▶ _Aim of the task_:
Go through the data below and copy each line where the word "output" occurs.

# # # # # # #

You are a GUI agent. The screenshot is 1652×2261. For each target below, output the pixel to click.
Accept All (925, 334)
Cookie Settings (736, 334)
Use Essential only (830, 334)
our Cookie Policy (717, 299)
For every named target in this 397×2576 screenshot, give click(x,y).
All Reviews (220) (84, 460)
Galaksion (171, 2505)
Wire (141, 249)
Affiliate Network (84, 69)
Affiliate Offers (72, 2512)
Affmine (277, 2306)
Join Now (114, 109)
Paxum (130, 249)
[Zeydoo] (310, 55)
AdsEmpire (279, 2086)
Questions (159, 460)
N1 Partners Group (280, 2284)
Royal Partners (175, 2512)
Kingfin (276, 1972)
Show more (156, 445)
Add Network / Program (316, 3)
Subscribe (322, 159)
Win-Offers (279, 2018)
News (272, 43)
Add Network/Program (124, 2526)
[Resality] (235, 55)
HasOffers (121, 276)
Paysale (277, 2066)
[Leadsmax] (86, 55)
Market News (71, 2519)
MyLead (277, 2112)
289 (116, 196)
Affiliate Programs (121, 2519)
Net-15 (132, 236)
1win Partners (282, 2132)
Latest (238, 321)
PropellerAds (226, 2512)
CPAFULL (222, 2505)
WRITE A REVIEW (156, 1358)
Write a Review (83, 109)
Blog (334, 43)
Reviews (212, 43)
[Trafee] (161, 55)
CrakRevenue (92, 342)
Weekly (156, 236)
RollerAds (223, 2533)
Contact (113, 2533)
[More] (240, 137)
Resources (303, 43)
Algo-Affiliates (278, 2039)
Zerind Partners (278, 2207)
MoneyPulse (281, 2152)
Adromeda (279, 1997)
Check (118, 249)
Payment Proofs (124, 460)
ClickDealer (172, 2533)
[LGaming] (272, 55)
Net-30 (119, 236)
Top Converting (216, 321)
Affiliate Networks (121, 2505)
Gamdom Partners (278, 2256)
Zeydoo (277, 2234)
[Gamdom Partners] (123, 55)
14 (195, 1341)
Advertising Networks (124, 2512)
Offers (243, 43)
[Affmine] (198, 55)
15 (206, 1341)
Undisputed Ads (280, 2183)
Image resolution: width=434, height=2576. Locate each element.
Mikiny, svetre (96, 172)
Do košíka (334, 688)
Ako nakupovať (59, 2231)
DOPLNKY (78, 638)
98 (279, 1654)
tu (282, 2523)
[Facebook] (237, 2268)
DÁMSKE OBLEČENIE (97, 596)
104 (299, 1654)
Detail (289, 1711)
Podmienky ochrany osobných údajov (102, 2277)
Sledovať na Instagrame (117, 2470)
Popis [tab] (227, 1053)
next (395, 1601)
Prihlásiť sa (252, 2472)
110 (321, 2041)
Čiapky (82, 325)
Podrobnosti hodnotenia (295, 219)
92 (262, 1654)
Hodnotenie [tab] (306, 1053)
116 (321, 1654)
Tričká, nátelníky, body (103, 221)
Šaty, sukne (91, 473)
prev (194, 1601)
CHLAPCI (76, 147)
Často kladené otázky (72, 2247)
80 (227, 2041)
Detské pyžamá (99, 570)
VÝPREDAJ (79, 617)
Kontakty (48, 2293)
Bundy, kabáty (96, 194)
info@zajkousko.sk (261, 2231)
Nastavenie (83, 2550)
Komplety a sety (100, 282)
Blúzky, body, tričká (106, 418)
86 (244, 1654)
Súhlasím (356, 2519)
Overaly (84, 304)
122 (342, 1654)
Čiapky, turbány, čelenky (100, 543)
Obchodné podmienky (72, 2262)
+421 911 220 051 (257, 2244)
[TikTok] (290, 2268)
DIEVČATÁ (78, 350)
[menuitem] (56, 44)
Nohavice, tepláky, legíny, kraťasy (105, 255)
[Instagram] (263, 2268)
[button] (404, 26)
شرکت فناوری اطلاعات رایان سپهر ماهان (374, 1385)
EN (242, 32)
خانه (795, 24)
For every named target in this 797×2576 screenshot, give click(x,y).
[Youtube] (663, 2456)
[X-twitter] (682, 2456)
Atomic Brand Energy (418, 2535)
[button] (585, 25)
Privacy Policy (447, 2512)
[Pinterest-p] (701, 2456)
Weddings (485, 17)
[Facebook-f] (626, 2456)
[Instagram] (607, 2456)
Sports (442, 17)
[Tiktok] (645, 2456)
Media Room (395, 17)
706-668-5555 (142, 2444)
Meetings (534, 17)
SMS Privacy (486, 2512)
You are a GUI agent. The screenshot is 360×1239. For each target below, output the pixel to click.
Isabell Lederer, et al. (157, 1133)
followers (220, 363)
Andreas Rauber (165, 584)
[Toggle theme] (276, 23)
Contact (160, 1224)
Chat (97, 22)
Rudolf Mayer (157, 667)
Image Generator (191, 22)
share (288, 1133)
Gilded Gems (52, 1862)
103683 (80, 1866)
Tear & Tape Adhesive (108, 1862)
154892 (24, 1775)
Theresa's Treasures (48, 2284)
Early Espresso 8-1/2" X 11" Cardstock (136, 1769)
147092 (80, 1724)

# # # # # # #

▶ _Result_:
You are a GUI agent. The screenshot is 1652×2261. For each target below, output the pixel to click.
You are a GUI agent. The screenshot is 360×1239. For each target below, output the pixel to click.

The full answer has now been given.